WHAT THIS TASK INVOLVES
The data below is to be retyped exactly, line by line.

(PROVIDED DATA)

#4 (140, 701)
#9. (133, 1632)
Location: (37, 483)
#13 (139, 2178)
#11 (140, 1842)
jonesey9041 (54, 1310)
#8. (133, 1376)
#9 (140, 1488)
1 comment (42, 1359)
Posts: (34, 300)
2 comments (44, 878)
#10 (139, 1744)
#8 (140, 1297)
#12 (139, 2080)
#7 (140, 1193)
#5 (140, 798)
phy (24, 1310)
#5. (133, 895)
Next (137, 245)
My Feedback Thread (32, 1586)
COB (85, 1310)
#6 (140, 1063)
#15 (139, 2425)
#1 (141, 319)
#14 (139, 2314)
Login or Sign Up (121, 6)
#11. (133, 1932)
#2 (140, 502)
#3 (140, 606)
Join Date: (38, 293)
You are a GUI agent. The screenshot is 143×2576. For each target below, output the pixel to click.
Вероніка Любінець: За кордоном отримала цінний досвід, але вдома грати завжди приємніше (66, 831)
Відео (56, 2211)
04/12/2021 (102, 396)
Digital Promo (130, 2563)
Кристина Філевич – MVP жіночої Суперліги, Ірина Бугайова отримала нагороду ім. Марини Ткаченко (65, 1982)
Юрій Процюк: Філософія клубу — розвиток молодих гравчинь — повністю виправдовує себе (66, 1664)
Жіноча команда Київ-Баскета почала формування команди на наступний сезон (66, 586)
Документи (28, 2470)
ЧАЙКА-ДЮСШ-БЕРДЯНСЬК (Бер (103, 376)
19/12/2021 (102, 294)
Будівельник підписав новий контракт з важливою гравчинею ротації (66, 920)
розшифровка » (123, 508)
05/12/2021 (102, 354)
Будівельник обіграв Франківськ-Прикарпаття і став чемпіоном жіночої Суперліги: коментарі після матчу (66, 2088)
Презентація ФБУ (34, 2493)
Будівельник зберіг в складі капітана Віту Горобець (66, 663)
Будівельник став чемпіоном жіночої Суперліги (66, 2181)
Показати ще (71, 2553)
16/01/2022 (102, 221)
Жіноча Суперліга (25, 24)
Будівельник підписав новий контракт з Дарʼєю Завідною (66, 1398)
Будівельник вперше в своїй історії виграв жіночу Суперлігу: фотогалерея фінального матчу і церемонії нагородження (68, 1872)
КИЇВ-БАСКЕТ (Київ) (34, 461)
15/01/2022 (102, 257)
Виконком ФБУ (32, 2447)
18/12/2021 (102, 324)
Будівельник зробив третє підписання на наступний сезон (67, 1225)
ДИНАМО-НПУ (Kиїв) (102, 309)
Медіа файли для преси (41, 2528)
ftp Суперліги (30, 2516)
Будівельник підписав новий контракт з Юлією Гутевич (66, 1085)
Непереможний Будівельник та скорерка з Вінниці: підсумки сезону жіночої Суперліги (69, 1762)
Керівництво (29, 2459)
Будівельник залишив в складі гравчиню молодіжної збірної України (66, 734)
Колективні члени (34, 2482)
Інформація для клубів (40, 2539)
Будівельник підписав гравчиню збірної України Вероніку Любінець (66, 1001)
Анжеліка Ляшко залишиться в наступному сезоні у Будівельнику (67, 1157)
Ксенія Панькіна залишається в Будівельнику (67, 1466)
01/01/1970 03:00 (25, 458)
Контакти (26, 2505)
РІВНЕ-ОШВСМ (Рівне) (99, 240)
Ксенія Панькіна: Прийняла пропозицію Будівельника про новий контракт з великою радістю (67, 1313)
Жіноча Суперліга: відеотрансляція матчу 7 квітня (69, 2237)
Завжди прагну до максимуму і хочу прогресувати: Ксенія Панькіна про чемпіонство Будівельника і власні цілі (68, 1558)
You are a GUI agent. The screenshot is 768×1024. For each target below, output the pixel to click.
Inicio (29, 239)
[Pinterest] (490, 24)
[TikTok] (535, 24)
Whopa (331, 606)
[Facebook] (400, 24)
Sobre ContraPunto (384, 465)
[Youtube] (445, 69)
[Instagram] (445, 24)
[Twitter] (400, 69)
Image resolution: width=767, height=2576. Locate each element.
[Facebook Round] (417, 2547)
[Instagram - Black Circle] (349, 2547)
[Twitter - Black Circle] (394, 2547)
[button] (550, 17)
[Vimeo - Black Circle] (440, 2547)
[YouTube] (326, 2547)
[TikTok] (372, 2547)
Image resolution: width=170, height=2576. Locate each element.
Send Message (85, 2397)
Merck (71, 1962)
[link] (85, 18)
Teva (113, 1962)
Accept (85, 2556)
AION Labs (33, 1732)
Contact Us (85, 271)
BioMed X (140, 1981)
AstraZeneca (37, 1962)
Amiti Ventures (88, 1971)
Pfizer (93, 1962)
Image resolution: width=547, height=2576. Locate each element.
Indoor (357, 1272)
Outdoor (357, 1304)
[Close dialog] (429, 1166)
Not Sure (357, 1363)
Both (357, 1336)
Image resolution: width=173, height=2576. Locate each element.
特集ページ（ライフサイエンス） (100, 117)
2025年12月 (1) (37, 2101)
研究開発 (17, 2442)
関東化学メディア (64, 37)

(End PROVIDED DATA)

SOLUTION TO THE PROBLEM
#4 (140, 701)
#9. (133, 1632)
Location: (37, 483)
#13 (139, 2178)
#11 (140, 1842)
jonesey9041 (54, 1310)
#8. (133, 1376)
#9 (140, 1488)
1 comment (42, 1359)
Posts: (34, 300)
2 comments (44, 878)
#10 (139, 1744)
#8 (140, 1297)
#12 (139, 2080)
#7 (140, 1193)
#5 (140, 798)
phy (24, 1310)
#5. (133, 895)
Next (137, 245)
My Feedback Thread (32, 1586)
COB (85, 1310)
#6 (140, 1063)
#15 (139, 2425)
#1 (141, 319)
#14 (139, 2314)
Login or Sign Up (121, 6)
#11. (133, 1932)
#2 (140, 502)
#3 (140, 606)
Join Date: (38, 293)
You are a GUI agent. The screenshot is 143×2576. For each target below, output the pixel to click.
Вероніка Любінець: За кордоном отримала цінний досвід, але вдома грати завжди приємніше (66, 831)
Відео (56, 2211)
04/12/2021 (102, 396)
Digital Promo (130, 2563)
Кристина Філевич – MVP жіночої Суперліги, Ірина Бугайова отримала нагороду ім. Марини Ткаченко (65, 1982)
Юрій Процюк: Філософія клубу — розвиток молодих гравчинь — повністю виправдовує себе (66, 1664)
Жіноча команда Київ-Баскета почала формування команди на наступний сезон (66, 586)
Документи (28, 2470)
ЧАЙКА-ДЮСШ-БЕРДЯНСЬК (Бер (103, 376)
19/12/2021 (102, 294)
Будівельник підписав новий контракт з важливою гравчинею ротації (66, 920)
розшифровка » (123, 508)
05/12/2021 (102, 354)
Будівельник обіграв Франківськ-Прикарпаття і став чемпіоном жіночої Суперліги: коментарі після матчу (66, 2088)
Презентація ФБУ (34, 2493)
Будівельник зберіг в складі капітана Віту Горобець (66, 663)
Будівельник став чемпіоном жіночої Суперліги (66, 2181)
Показати ще (71, 2553)
16/01/2022 (102, 221)
Жіноча Суперліга (25, 24)
Будівельник підписав новий контракт з Дарʼєю Завідною (66, 1398)
Будівельник вперше в своїй історії виграв жіночу Суперлігу: фотогалерея фінального матчу і церемонії нагородження (68, 1872)
КИЇВ-БАСКЕТ (Київ) (34, 461)
15/01/2022 (102, 257)
Виконком ФБУ (32, 2447)
18/12/2021 (102, 324)
Будівельник зробив третє підписання на наступний сезон (67, 1225)
ДИНАМО-НПУ (Kиїв) (102, 309)
Медіа файли для преси (41, 2528)
ftp Суперліги (30, 2516)
Будівельник підписав новий контракт з Юлією Гутевич (66, 1085)
Непереможний Будівельник та скорерка з Вінниці: підсумки сезону жіночої Суперліги (69, 1762)
Керівництво (29, 2459)
Будівельник залишив в складі гравчиню молодіжної збірної України (66, 734)
Колективні члени (34, 2482)
Інформація для клубів (40, 2539)
Будівельник підписав гравчиню збірної України Вероніку Любінець (66, 1001)
Анжеліка Ляшко залишиться в наступному сезоні у Будівельнику (67, 1157)
Ксенія Панькіна залишається в Будівельнику (67, 1466)
01/01/1970 03:00 (25, 458)
Контакти (26, 2505)
РІВНЕ-ОШВСМ (Рівне) (99, 240)
Ксенія Панькіна: Прийняла пропозицію Будівельника про новий контракт з великою радістю (67, 1313)
Жіноча Суперліга: відеотрансляція матчу 7 квітня (69, 2237)
Завжди прагну до максимуму і хочу прогресувати: Ксенія Панькіна про чемпіонство Будівельника і власні цілі (68, 1558)
You are a GUI agent. The screenshot is 768×1024. For each target below, output the pixel to click.
Inicio (29, 239)
[Pinterest] (490, 24)
[TikTok] (535, 24)
Whopa (331, 606)
[Facebook] (400, 24)
Sobre ContraPunto (384, 465)
[Youtube] (445, 69)
[Instagram] (445, 24)
[Twitter] (400, 69)
Image resolution: width=767, height=2576. Locate each element.
[Facebook Round] (417, 2547)
[Instagram - Black Circle] (349, 2547)
[Twitter - Black Circle] (394, 2547)
[button] (550, 17)
[Vimeo - Black Circle] (440, 2547)
[YouTube] (326, 2547)
[TikTok] (372, 2547)
Image resolution: width=170, height=2576. Locate each element.
Send Message (85, 2397)
Merck (71, 1962)
[link] (85, 18)
Teva (113, 1962)
Accept (85, 2556)
AION Labs (33, 1732)
Contact Us (85, 271)
BioMed X (140, 1981)
AstraZeneca (37, 1962)
Amiti Ventures (88, 1971)
Pfizer (93, 1962)
Image resolution: width=547, height=2576. Locate each element.
Indoor (357, 1272)
Outdoor (357, 1304)
[Close dialog] (429, 1166)
Not Sure (357, 1363)
Both (357, 1336)
Image resolution: width=173, height=2576. Locate each element.
特集ページ（ライフサイエンス） (100, 117)
2025年12月 (1) (37, 2101)
研究開発 (17, 2442)
関東化学メディア (64, 37)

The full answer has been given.